WFP Activities
Operations
WFP Offices
Threats to food security
- High population density
- Deforestation
- Soil erosion
- Low agricultural productivity
In Rwanda, WFP provides food assistance through a Protracted Relief and Recovery Operation (PRRO), Development Programme (DEV) and Food For New Village (FFNV) to improve the living conditions and nutritional status of food insecure households as well as upholding their human dignity.
The Protracted Relief and Recovery Operation aims at meeting food needs of 116,000 beneficiaries for the entire project life till 2014. In 2013, the PRRO targets to feed 89,000 beneficiaries including 67,000 refugees, 15,000 Rwandan refugees returning home and 7,000 school children from the community around refugee camps. The most vulnerable segments of the population in the refugee camps also receive additional rations under safety net interventions to increase their nutritional status. These groups include pregnant and lactating mothers, malnourished children and people living with HIV/AIDS on ART.
WFP provides food assistance to 84,000 primary schoolchildren in food-insecure districts of Nyamagabe and Nyaruguru in Southern Province through a hot midday meal consisting of beans, maize, vegetable oil and salt. WFP feeds three days per week while the community feeds two days per week. A key element is the technical capacity building of government counterparts in managing the programme.
WFP also purchases food commodities locally, part of it from small holder farmers and also build capacity to these farmers to produce more for more. WFP plans to purchase around 95,000 mt of food commodities from Rwanda in 2013 through Purchase for Progress (P4P) and Forward Purchase Facility (FPF), part of it will be purchased directly from the small holder farmers. This is in line with WFP’s objective to ensure sustainable food security in Rwanda.
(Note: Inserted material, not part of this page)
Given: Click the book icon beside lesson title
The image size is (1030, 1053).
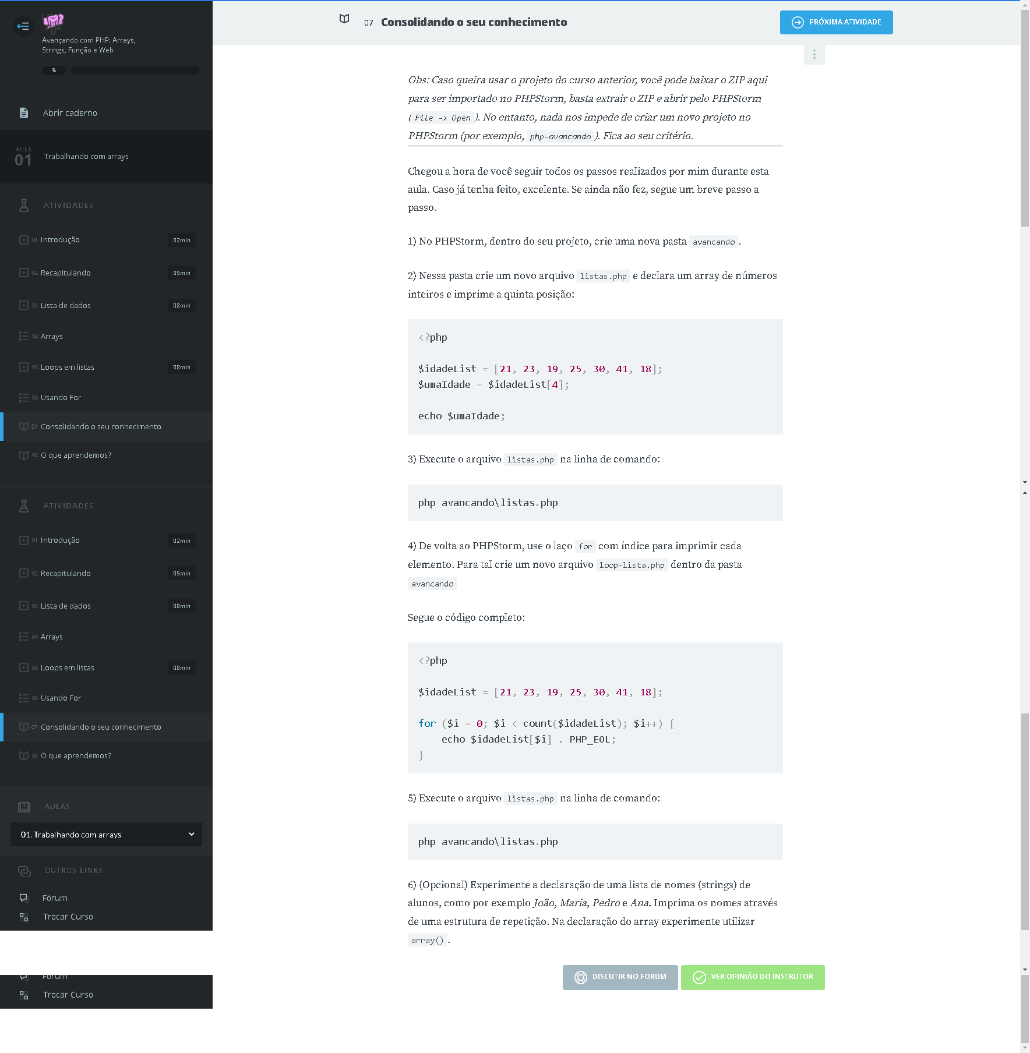Looking at the screenshot, I should click(x=344, y=19).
Last year, WFP provided food assistance to 442,000 beneficiaries in Rwanda. In 2013, WFP is targeting to feed 175,000 beneficiaries through Protracted Relief and Recovery operation (PRRO), Food for New Village project and Development programme (DEV). WFP will also implement the Common Country Programme (CCP) together with UNDP, UNFPA, UNICEF and UNWOMEN. The new CCPD (starting July 2013) will focus on strengthening the capacity of the government of Rwanda in Food Security Analysis, Disaster Risk Reduction, P4P approach for government procurement, and home-grown school feeding. The CCPD will also pilot interventions to prevent chronic malnutrition and implement labour intensive asset creation works such as terracing. In addition to the Kigali country office, WFP Rwanda country office has a sub-office in Huye and a field office in Ngoma.